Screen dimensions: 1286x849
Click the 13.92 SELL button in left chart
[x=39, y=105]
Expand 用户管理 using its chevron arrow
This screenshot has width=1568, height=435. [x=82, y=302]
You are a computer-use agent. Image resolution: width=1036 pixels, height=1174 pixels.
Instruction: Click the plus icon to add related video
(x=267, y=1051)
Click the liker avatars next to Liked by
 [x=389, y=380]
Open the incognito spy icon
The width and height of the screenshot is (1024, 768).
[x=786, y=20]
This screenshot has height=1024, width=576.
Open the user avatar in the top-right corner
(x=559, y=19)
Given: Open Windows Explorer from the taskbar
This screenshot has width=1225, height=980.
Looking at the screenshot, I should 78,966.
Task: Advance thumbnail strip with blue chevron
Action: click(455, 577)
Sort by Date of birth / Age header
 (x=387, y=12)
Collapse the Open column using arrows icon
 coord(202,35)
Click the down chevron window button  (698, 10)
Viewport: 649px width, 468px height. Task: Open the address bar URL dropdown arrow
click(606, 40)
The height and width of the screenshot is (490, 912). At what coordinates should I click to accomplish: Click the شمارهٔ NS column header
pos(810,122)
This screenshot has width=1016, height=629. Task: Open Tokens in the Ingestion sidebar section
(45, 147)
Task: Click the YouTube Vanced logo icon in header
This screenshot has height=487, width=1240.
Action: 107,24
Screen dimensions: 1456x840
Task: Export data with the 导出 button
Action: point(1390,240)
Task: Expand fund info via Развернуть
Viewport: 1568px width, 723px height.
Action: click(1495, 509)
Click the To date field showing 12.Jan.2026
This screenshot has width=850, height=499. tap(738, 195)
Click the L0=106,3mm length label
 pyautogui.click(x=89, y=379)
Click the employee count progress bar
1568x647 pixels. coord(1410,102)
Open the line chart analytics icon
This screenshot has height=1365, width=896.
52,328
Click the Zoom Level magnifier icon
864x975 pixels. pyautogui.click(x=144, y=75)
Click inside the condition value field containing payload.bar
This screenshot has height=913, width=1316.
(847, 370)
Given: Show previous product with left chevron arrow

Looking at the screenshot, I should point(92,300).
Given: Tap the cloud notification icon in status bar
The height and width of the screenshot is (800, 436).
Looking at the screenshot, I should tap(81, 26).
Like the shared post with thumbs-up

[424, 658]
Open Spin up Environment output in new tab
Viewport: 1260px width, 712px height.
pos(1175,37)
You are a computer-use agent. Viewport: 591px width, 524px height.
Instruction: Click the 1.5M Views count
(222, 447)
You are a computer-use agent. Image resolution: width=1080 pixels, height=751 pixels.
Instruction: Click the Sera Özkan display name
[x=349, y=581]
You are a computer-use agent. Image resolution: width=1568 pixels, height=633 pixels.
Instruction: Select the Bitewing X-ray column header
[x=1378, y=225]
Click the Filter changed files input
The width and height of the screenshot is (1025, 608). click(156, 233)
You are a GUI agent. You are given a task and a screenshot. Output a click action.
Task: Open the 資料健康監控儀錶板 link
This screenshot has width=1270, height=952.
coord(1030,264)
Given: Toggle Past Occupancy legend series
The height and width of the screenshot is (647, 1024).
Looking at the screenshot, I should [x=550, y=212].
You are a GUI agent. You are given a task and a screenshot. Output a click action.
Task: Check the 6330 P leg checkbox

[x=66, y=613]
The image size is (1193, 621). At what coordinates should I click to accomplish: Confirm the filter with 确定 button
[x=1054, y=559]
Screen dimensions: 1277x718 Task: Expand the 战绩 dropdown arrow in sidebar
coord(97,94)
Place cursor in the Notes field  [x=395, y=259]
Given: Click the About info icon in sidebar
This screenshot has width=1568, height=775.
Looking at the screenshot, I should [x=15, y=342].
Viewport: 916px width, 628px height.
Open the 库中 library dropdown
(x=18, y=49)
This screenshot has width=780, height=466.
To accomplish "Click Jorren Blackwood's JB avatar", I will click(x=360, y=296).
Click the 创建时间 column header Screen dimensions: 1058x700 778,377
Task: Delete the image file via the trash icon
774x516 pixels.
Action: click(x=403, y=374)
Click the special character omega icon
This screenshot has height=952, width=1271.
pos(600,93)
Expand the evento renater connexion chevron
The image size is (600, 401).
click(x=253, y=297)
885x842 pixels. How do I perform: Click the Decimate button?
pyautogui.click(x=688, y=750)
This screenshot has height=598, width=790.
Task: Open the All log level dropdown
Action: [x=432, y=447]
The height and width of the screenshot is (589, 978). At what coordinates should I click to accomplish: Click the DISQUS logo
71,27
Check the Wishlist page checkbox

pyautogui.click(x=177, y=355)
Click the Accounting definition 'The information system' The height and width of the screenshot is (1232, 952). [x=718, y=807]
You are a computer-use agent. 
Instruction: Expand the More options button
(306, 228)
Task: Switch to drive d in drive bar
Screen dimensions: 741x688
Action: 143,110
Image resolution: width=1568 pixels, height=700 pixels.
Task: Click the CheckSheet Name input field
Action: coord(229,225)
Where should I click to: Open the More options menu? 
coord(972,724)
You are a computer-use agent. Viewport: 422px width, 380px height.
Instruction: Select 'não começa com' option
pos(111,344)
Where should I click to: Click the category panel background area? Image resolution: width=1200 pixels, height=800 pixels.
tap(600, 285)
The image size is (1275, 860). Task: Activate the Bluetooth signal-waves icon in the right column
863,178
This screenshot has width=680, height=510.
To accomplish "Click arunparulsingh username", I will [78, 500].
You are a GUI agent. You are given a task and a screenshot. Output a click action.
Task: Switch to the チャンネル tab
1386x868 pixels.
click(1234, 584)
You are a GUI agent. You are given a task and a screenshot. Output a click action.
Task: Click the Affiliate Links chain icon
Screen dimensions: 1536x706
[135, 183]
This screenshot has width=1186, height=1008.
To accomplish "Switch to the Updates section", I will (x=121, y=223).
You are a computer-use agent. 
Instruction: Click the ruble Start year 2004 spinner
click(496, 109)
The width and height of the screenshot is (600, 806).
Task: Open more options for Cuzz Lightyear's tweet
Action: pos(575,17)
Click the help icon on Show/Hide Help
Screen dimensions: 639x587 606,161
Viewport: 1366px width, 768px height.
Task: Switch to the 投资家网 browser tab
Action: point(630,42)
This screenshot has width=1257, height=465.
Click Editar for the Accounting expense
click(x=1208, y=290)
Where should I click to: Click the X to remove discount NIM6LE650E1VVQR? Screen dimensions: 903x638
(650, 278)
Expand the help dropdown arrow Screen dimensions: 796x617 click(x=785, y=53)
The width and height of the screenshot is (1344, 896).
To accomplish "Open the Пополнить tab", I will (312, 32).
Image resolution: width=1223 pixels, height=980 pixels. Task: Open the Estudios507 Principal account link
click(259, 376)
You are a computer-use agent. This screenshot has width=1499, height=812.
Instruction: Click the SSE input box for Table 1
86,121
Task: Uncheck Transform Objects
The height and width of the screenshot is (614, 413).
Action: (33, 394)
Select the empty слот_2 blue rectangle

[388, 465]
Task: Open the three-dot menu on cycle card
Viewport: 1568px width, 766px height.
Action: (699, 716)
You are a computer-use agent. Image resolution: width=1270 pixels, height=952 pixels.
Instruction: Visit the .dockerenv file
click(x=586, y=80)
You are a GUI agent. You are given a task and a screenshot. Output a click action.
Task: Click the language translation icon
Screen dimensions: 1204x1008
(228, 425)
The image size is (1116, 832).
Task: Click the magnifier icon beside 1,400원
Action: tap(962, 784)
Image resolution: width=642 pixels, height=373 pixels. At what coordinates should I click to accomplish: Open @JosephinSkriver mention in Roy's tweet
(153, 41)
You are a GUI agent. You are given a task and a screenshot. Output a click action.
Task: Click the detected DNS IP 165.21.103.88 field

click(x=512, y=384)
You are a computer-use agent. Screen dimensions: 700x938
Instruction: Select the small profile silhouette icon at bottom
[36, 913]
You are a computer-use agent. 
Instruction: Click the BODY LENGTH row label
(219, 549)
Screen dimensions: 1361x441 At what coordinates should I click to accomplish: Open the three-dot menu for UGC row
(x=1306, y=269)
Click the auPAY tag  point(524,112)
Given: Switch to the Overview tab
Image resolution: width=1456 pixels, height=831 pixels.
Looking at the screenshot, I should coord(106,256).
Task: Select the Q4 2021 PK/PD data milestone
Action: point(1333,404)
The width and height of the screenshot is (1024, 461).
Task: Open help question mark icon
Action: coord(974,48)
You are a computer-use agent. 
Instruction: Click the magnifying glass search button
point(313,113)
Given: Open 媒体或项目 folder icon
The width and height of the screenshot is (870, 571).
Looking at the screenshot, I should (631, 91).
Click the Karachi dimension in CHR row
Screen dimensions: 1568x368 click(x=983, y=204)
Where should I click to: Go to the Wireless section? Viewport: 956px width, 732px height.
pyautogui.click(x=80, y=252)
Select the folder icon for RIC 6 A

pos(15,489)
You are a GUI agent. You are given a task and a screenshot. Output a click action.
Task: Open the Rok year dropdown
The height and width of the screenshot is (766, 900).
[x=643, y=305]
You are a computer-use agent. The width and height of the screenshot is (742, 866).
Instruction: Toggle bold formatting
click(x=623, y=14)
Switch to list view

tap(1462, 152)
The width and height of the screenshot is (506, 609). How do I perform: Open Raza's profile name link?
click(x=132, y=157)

- - - - -

Give again, word for word, the lines of the listing, starting at its first line and ending with the line containing "Open the incognito spy icon".

▶ _Solution to this exercise_
Screen dimensions: 1286x849
Click the 13.92 SELL button in left chart
[x=39, y=105]
Expand 用户管理 using its chevron arrow
This screenshot has width=1568, height=435. [x=82, y=302]
You are a computer-use agent. Image resolution: width=1036 pixels, height=1174 pixels.
Instruction: Click the plus icon to add related video
(x=267, y=1051)
Click the liker avatars next to Liked by
 [x=389, y=380]
Open the incognito spy icon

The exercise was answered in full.